In cases where spontaneous breathing is preserved, various oxygenetion methods are used to maintain oxygenation. Low-flow oxygen support can be delivered via a convantional nasal cannula for endoscopic procedures. Other techniques include high-flow nasal cannula oxygen (HFNO), non-invasive ventilation, or Mapleson circuit oxygenation [4].
A high-flow oxygen delivery system is increasingly used in anesthesia practice because it prolongs the apneic time without desaturation [5]. These systems allow the maximum flow rate to be increased to 120 L/min [6]. As the heated and humidified air-oxygen mixture is delivered to the patient, it provides better patient comfort. The main mechanisms of action include reduction of work of breathing, flushing of anatomical dead space, reduction of nasopharyngeal resistance, and metabolic demand [7]. In addition, HFNO can reduce airway obstruction and increase end-expiratory lung volume by creating positive pressure in the nasopharynx and thoracic cavity [8].

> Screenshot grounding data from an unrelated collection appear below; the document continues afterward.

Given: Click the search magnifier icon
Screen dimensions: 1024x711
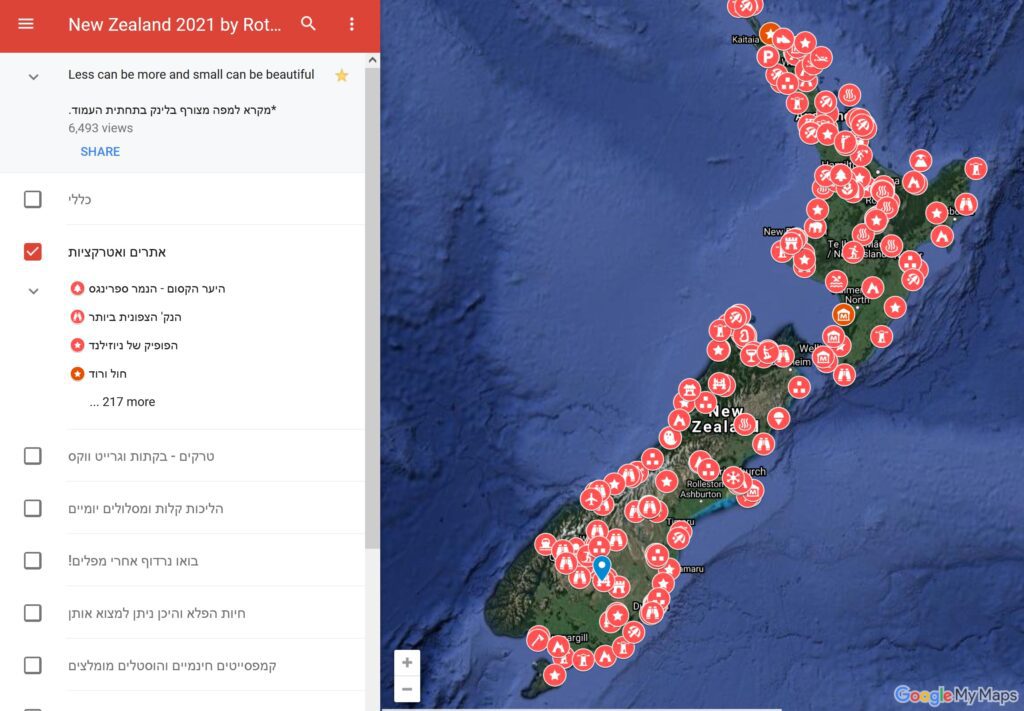Looking at the screenshot, I should [308, 24].
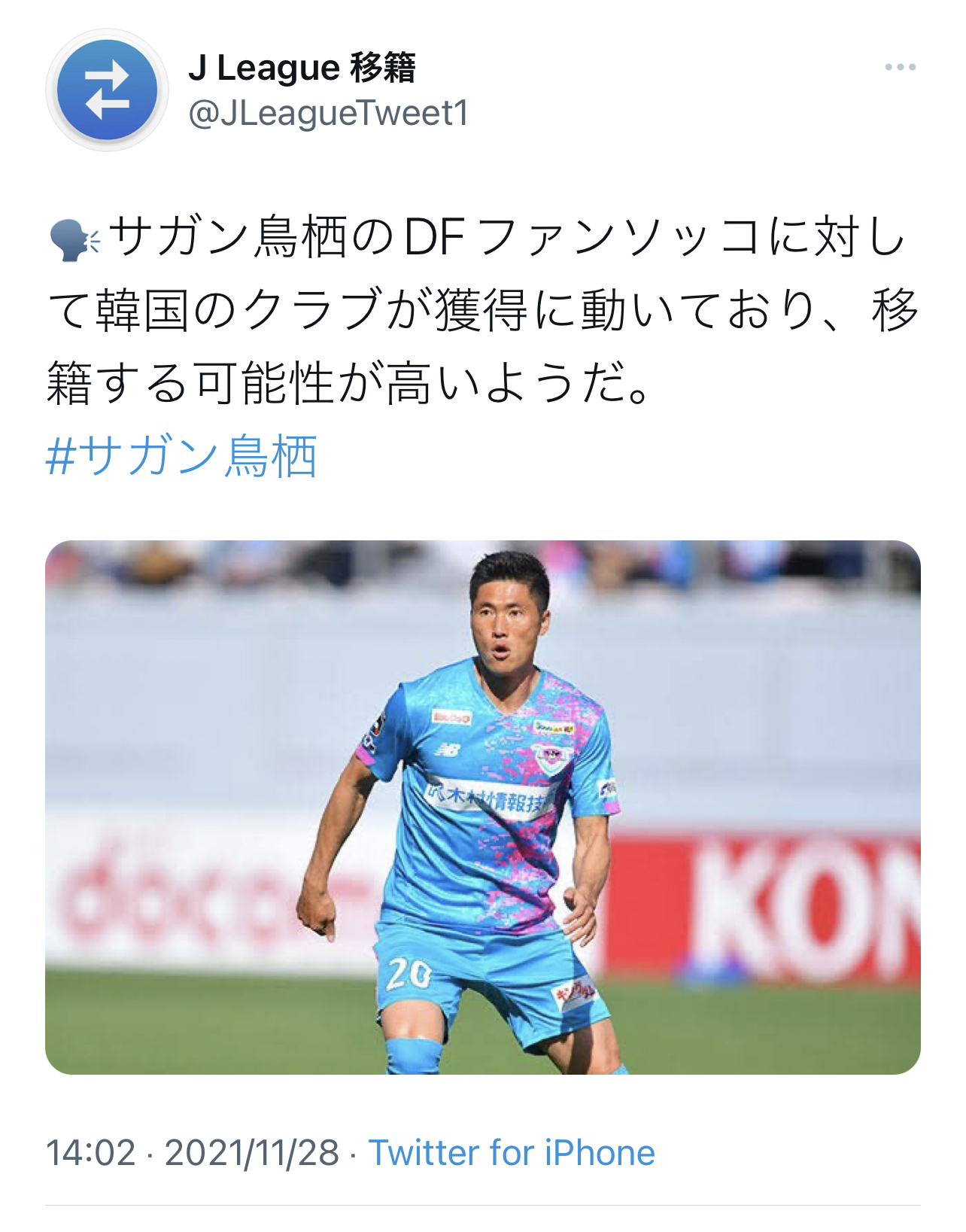
Task: Open the attached player photo
Action: point(483,807)
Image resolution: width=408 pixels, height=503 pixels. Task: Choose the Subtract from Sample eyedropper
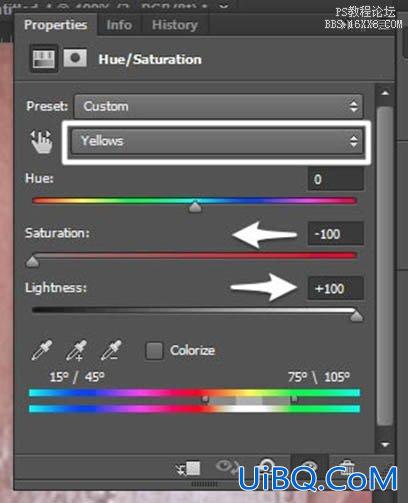click(x=111, y=350)
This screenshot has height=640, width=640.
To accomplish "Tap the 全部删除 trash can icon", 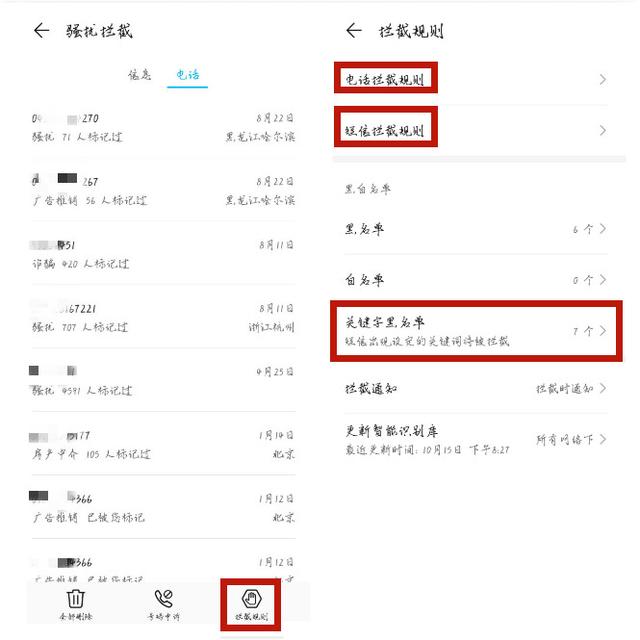I will point(76,598).
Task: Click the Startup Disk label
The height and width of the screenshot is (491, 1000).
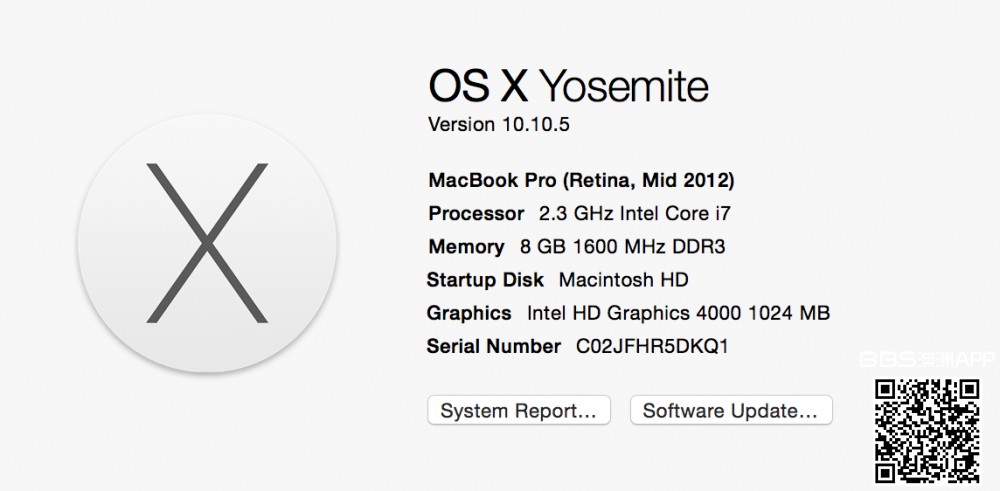Action: point(485,280)
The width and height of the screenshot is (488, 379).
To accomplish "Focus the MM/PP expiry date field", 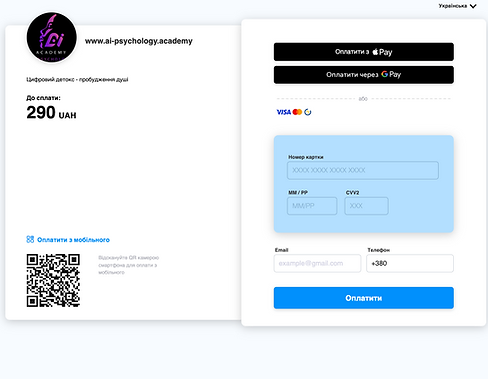I will [312, 206].
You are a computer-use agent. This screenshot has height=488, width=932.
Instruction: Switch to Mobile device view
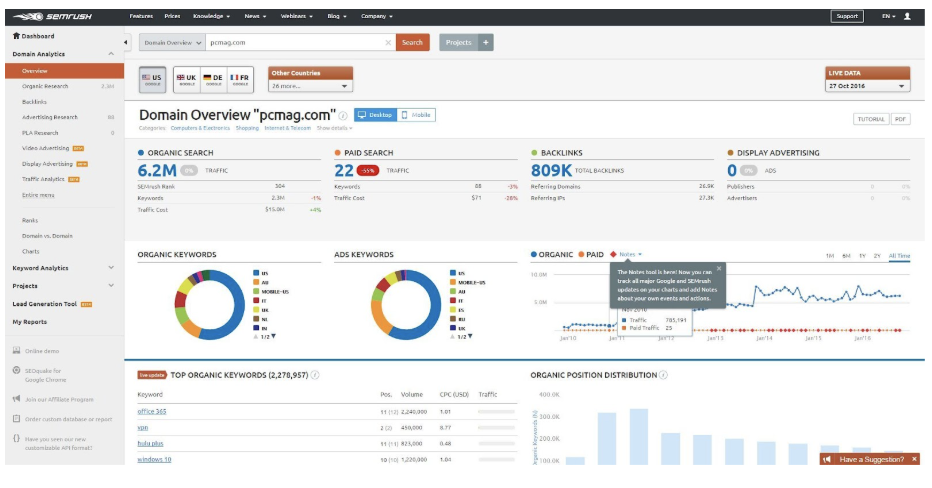416,115
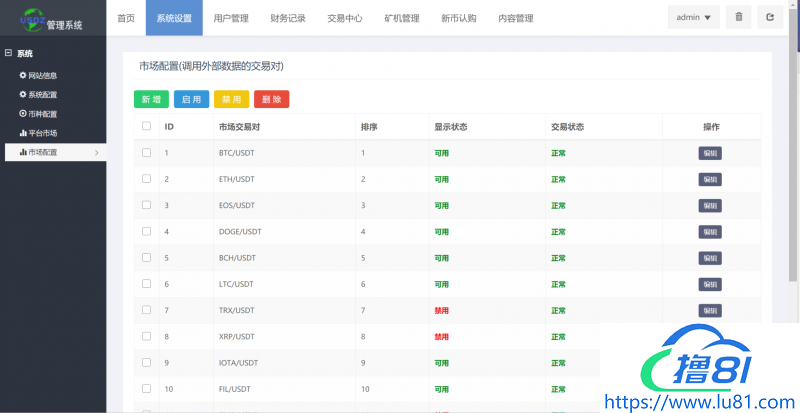Select 市场配置 in the sidebar

[x=42, y=152]
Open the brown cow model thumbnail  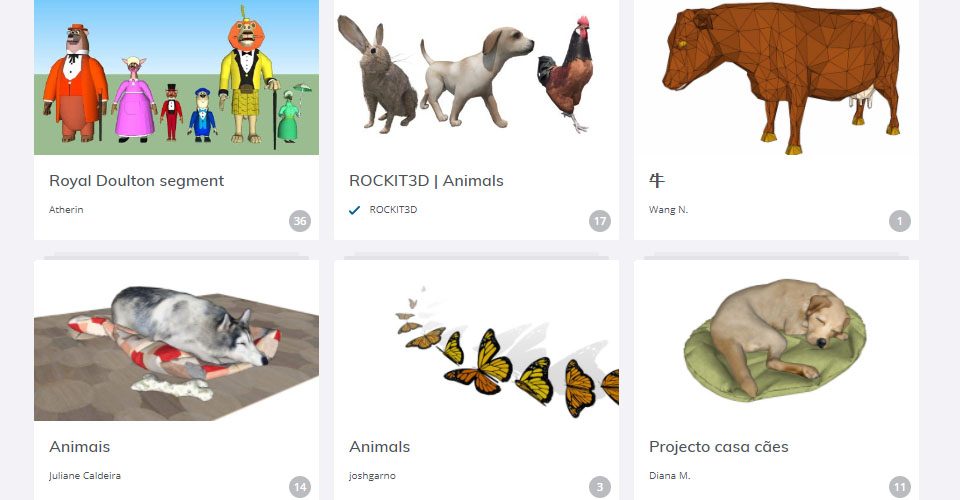tap(776, 77)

In this prospective observational cohort study, our primary aim was to compare the effect of HFNO administration with conventional nasal cannula oxygenation (NCO) in reducing the incidence of hypoxia in pediatric patients undergoing procedural sedation for upper GI endoscopy. The secondary objective of our study was to compare the effects of HFNO administration and NCO administration on perioperative vital parameters and postoperative recovery parameters.